## [Given problem]
Put every line of the listing below into a numbered list, skipping blank lines. Leave the pictures out of your answer.

Interface element listing
◆ ◆ ◆

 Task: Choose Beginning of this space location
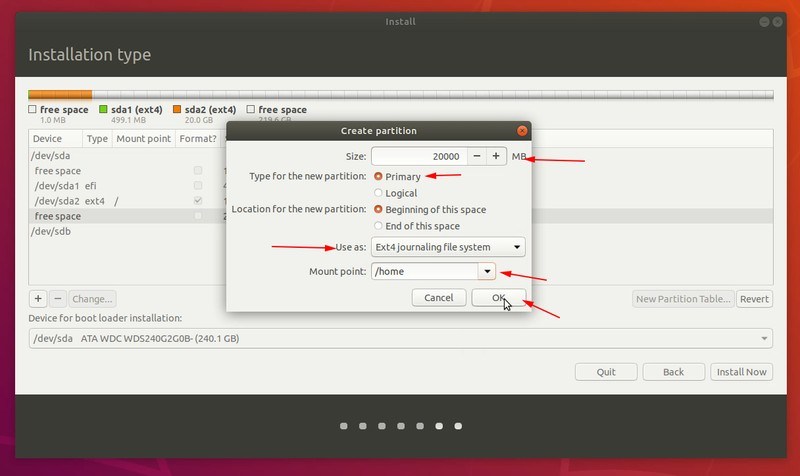[378, 210]
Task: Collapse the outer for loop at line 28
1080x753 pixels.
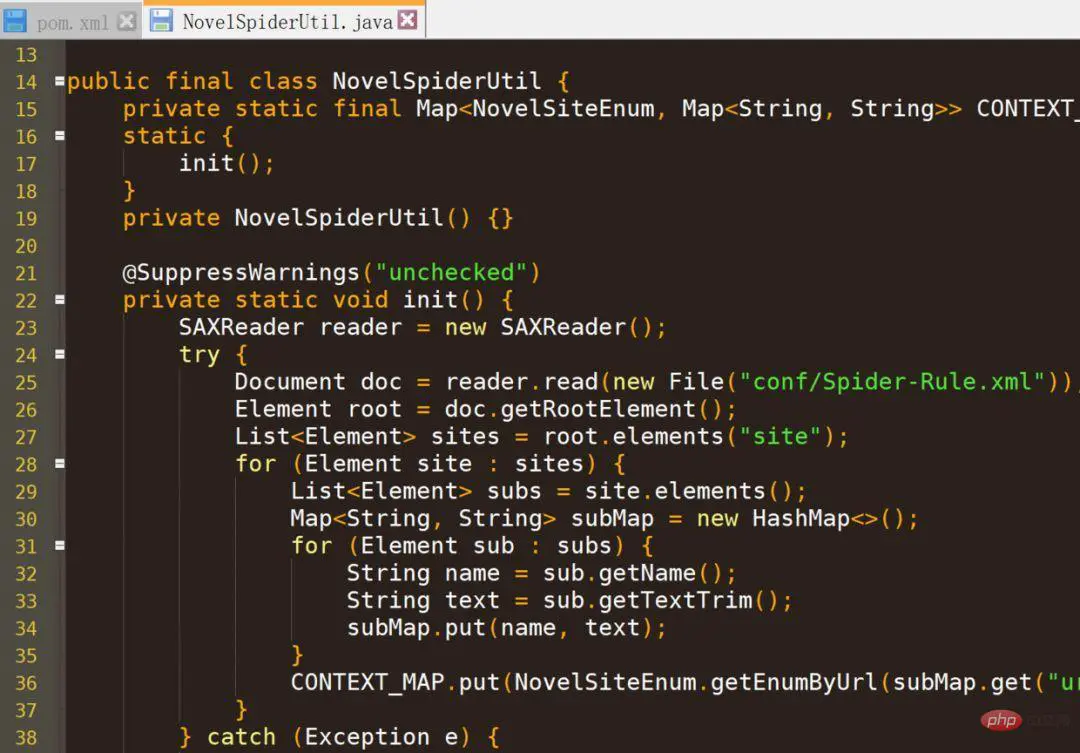Action: [x=58, y=464]
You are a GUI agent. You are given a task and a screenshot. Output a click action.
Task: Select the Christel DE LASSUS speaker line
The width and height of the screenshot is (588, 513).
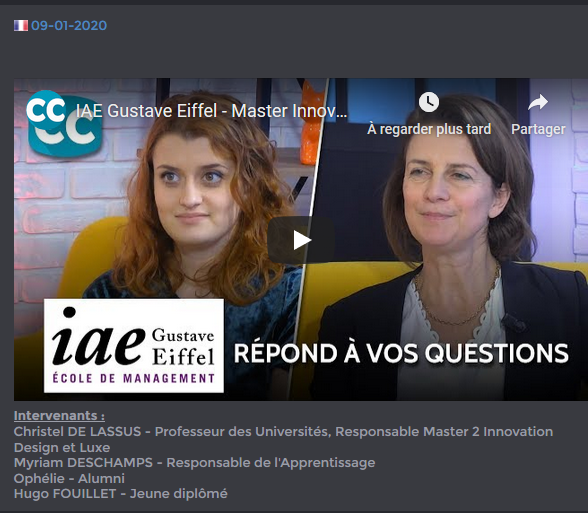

◆ ◆ ◆

## [Expected output]
1.  Task: Choose Beginning of this space location
2. [378, 210]
3. Task: Collapse the outer for loop at line 28
4. 1080x753 pixels.
5. Action: [x=58, y=464]
6. You are a GUI agent. You are given a task and a screenshot. Output a click action.
7. Task: Select the Christel DE LASSUS speaker line
8. The width and height of the screenshot is (588, 513).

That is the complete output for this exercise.